Ombres / projet pour trois interprètes Homme inspirée d’une sculpture d’Auguste Rodin

Ombres 

Lorsque je vois les images de tous ces corps retrouvés noyés en Méditerranée, lorsque j’entends qu’on vient de retrouver quarante-quatre cadavres de migrants abandonnés en plein désert, cette phrase extraite de la Divine Comédie de Dante me vient à l’esprit.

Vision des campements de fortune en périphérie des aéroports ou des gares parisiennes… Les immigrés sont à la fois source de haine et victimes de discrimination pour ceux qui prônent un repli sur soi et veulent refermer les frontières. Ils sont aussi source d’indifférence puisqu’ils sont pratiquement transparents à nos yeux le long des trottoirs de nos grandes villes…

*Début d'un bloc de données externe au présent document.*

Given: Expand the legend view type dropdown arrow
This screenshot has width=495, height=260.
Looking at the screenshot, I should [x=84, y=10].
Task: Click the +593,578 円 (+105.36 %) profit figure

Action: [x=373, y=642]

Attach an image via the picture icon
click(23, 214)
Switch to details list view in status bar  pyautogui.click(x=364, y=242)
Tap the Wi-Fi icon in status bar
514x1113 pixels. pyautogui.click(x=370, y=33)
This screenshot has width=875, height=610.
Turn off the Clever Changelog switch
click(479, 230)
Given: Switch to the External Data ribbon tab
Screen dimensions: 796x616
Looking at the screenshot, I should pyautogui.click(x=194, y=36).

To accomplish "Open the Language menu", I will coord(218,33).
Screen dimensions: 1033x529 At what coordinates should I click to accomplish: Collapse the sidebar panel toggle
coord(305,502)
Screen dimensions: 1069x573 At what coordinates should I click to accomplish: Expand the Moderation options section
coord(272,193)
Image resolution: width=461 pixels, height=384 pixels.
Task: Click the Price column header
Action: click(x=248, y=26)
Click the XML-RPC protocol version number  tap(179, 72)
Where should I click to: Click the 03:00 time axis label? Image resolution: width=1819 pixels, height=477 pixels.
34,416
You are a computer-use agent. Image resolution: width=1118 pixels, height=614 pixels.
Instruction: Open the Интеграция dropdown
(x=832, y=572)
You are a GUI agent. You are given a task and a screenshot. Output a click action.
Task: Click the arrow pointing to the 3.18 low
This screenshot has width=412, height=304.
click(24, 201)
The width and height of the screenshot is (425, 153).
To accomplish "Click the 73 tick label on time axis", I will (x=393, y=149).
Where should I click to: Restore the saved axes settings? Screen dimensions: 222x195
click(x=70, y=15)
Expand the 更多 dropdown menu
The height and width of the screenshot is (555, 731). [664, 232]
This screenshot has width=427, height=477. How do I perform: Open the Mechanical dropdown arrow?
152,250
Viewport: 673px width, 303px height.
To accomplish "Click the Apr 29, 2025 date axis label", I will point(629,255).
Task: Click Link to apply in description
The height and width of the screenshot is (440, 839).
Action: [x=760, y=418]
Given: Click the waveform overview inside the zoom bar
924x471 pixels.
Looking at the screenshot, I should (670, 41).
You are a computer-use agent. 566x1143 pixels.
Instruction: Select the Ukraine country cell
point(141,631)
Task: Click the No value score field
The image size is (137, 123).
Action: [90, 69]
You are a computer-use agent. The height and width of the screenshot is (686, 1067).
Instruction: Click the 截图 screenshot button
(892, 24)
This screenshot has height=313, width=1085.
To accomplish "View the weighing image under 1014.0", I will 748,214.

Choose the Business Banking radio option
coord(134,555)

Cette phrase terrible « Vous qui entrez, abandonnez toute espérance » frappe mon esprit de chorégraphe et fait apparaître devant moi les corps sculptés de l’oeuvre majeure de Rodin, la Porte de l’Enfer, et particulièrement les Trois Ombres qui la surplombent.

Cette oeuvre sculpturale me fascine pource qu’elle dit de la réalité d’aujourd’hui pour les peuples qui migrent et fait pour moi tragiquement écho à leur situation.

Corps figés, comme pris au piège.

Vous qui entrez, abandonnez toute espérance 

                                                                                                                                                              Dante Alighieri

La Porte de L’Enfer

A la fois frontière et passage, la porte de la maison qui rassure, qu’on referme et qu’on quitte, la porte à ouvrir sur l’inconnu, à ne pas franchir, derrière laquelle on veut laisser le chaos duquel on veut s’extraire, et celle qui ouvre sur un avenir incertain, peuplé d’embûches.

L’enfer est-il derrière soi ? Devant ? Sur le chemin ? De quel côté ? L’enfer du pays quitté, l’enfer sur la route, passer la frontière ?

Affronter l’exil, fermer la porte de sa maison pour fuir un conflit, partir vers un endroit que l’on espère plus accueillant.

Les Trois Ombres

Les Trois Ombres me troublent à la fois par la force qu’elles dégagent et surtout par ce qu’elles disent de la fragilité humaine. Trois figures identiques dont les têtes se touchent et dont l’inclinaison de la tête, des cous et des épaules pour former une seule ligne et qui semblent tourner autour d’un même point. Des corps à la fois solides et fragiles qui dominent une porte tellement symbolique…

A partir de ce que m’inspire cette sculpture si métaphorique de la situation des migrants, je souhaite réaliser une nouvelle création qui reflète mon regard et mon ressenti sur cette situation d’aujourd’hui.

Inspirer le mouvement et les différents états de corps à partir de l’étude de l’oeuvre de Rodin.